Toxocara canis is an intestinal parasite that can be found in a small percentage (likely 2-14% in Ontario) of healthy dogs, and a larger percentage of puppies. Toxocara cati is the feline equivalent found in a comparable proportion of cats. If a person swallows an infective egg – an egg that was passed in an animal’s stool and allowed to sit around in the environment for a while – infection can occur. The parasite can migrate throughout the person’s body, causing various types of problems. Migration into the eye (ocular larval migrans) can cause blindness. Migration through the brain (neural larval migrans) can cause serious brain injury. These are very rare diseases, but are obviously still a concern because of they can be so severe. The risks are highest in children and people with developmental delays, since they’re more likely to swallow stool, dirt, or something else contaminated with stool.

Mr. Kennedy’s emphasis on educating animal owners to pick up after their pets is the key. We know a small percentage of dogs and cats shed Toxocara in their stool.
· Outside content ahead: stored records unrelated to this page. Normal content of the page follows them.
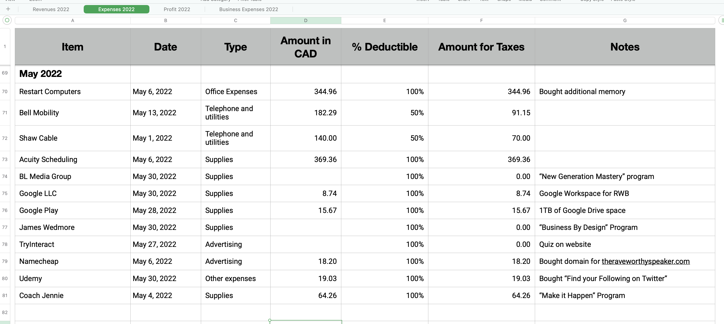Click the Expenses 2022 tab
Screen dimensions: 724x324
[x=116, y=9]
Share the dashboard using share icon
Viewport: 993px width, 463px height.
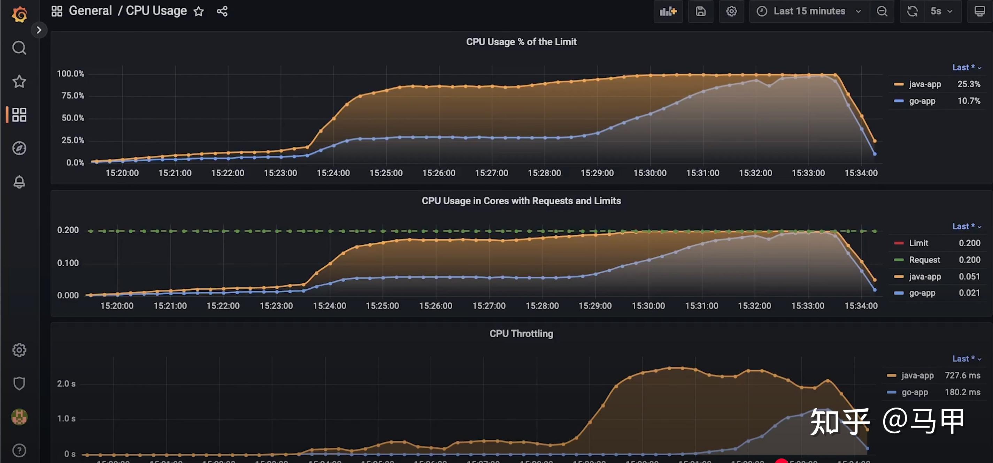click(222, 11)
You never know exactly who is shedding the parasite at any time, so removing the source of parasite eggs, the stool, is critical.  Deworming pets regularly is also important, but it is only one component of parasite control. The frequency and type of deworming needed for dogs and cats varies between regions and animals.  Your veterinarian can design an appropriate deworming program for your pet. Such a program requires a balance between adequate deworming to reduce the risk of parasites in pets (and the associated risk for human infection) and using dewormers prudently to reduce the risk of parasites developing resistance to these drugs.
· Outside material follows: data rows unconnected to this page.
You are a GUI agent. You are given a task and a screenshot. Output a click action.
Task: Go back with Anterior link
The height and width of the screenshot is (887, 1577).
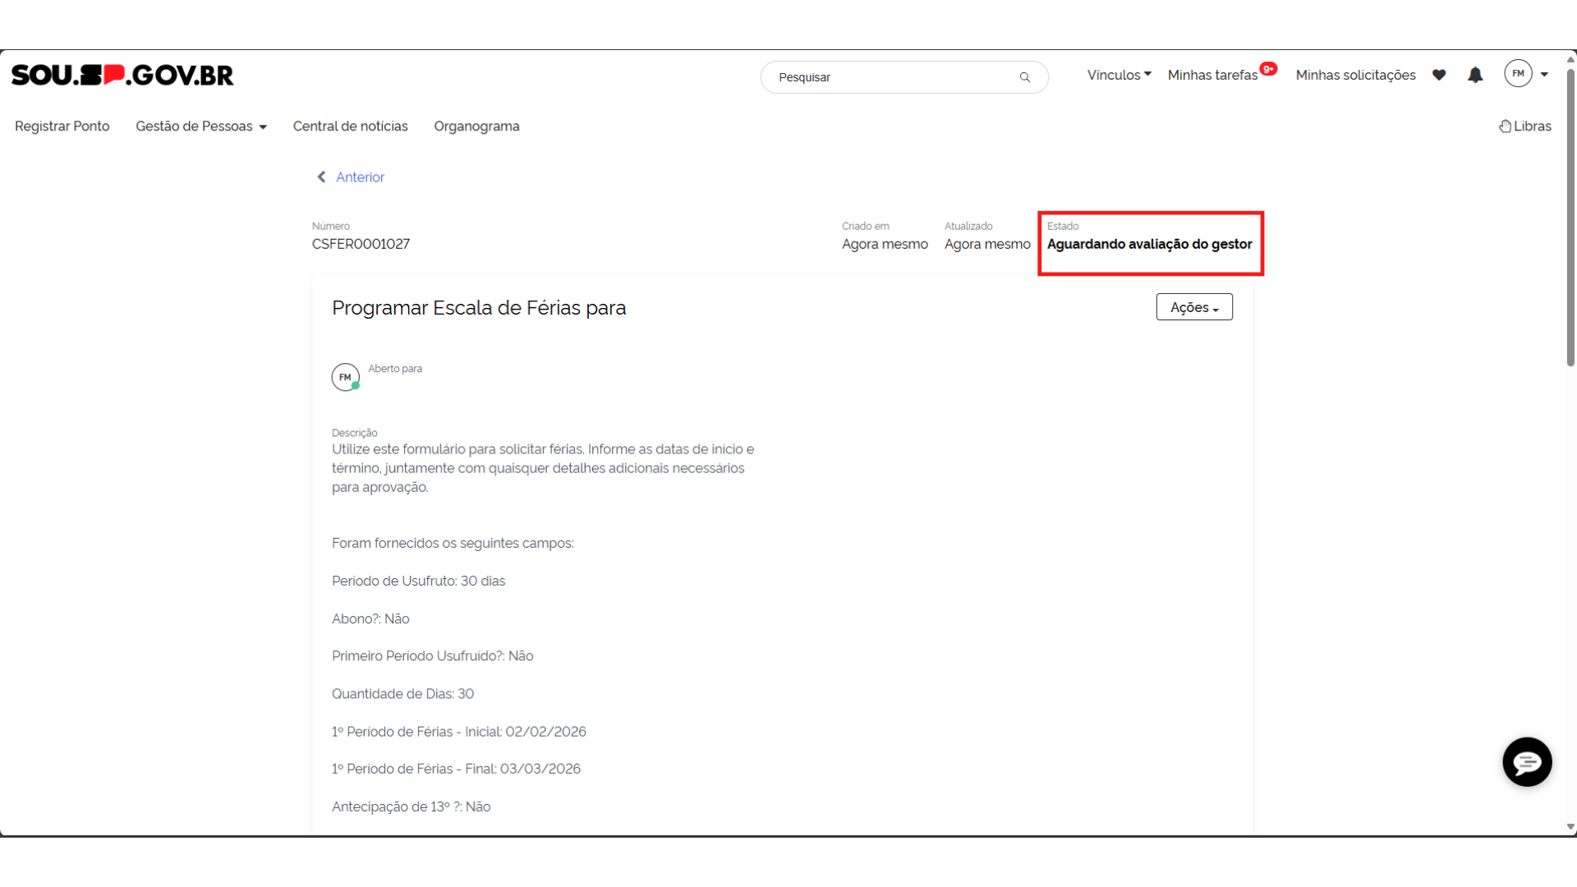[360, 177]
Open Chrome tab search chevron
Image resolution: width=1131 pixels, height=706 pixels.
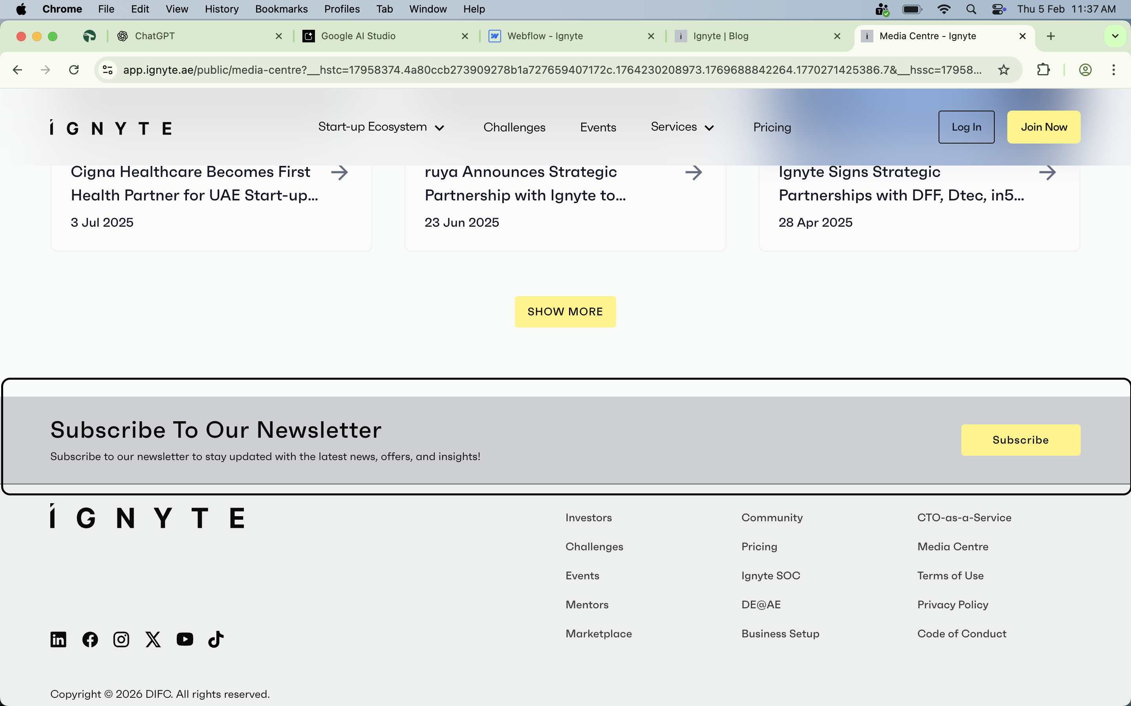[1115, 36]
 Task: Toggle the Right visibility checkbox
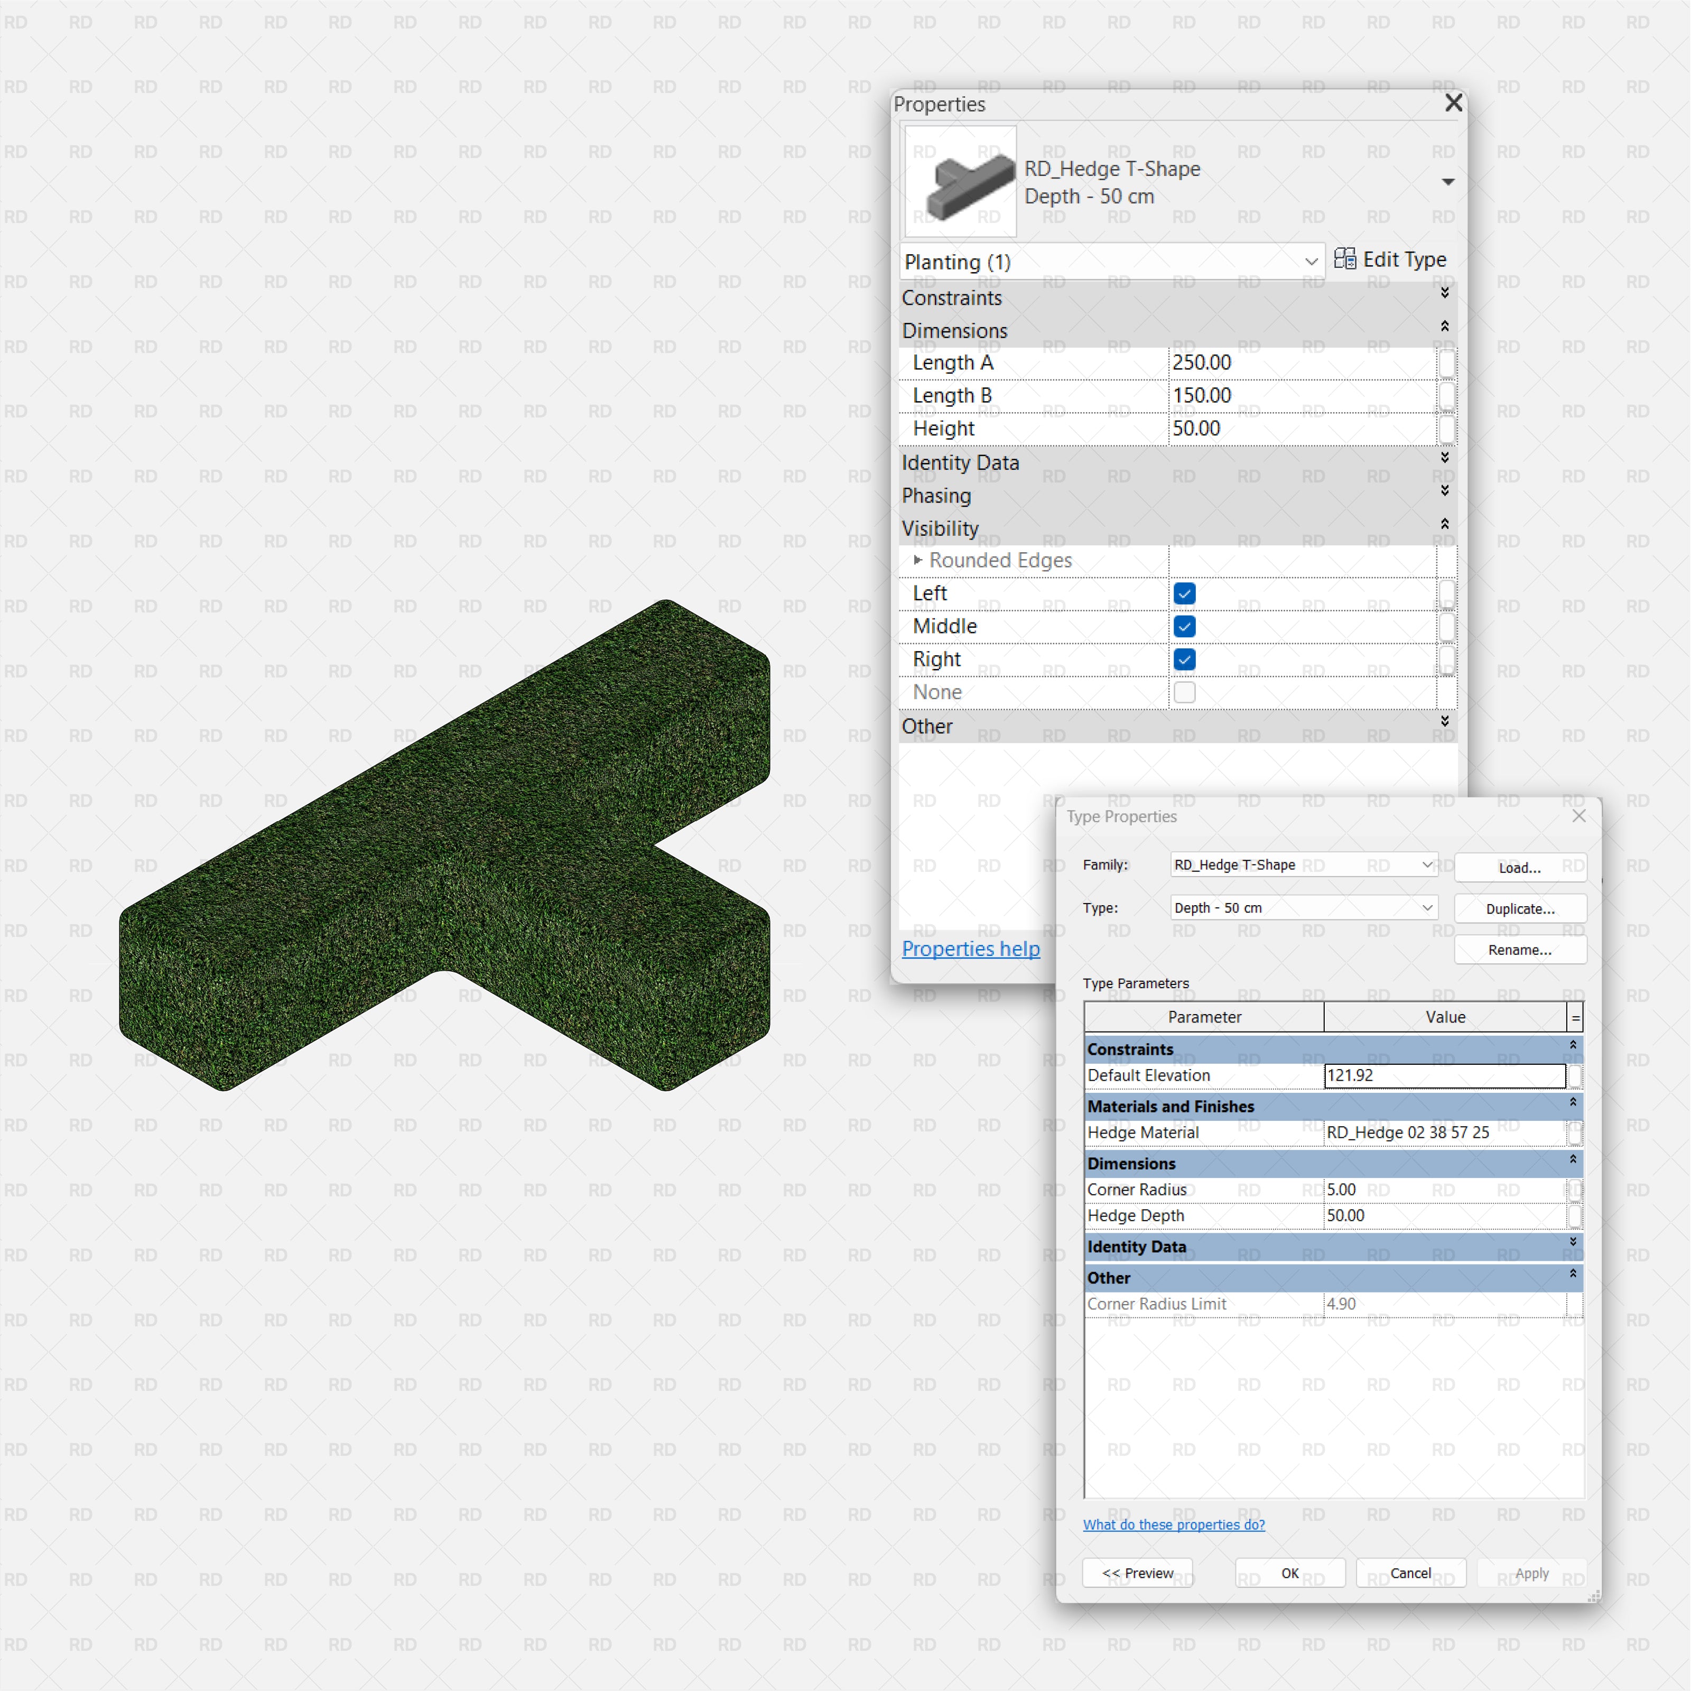(1184, 660)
Photo credit: Michael Lazarev (Clyde, the bulldog puppy)

  • Victoria Clare

    I am wondering about your statement that “educating animal owners to pick up after their pets is the key.”

    Surely in the UK, where this story comes from, Toxocara canis is carried by a high percentage of the native red fox population, and Toxocara cati is common in the large feral cat population?

    Picking up after pets is of course highly desirable for many reasons, but is it really going to make that much difference to toxocara infection rates specifically, given that pets are more likely to be regularly wormed than wild or feral animals, so are presumably less likely to be a source of infection?

    I live in the UK, and I’ve never lived anywhere where red foxes were not present in fairly large numbers, so I tend to assume that all soil could be infected, whether or not pets have access to it.

  • Scott Weese

    It’s a good comment and certainly wildlife can be a source of contamination in some areas. However, the degree of contact between pets and public places (esp. personal spaces such as backyard) it presumably much higher than wildlife. Also, wildlife have variable defecation patterns and some are not known for defecating in public/high transit areas. We’ll never eliminate the potential wildlife course but there’s not much that can be done about it apart from standard hygiene. Removing pet feces is a much more practical approach and while it doesn’t eliminate the risk, it should be a key preventive measure.

  • Judy

    Does deworming kill Toxocara?
    I think a large percentage of pet owners do NOT regularly deworm their adult pets, and those who do not bother to pick up their pet’s droppings in public places are probably the least likely to regularly perform deworming.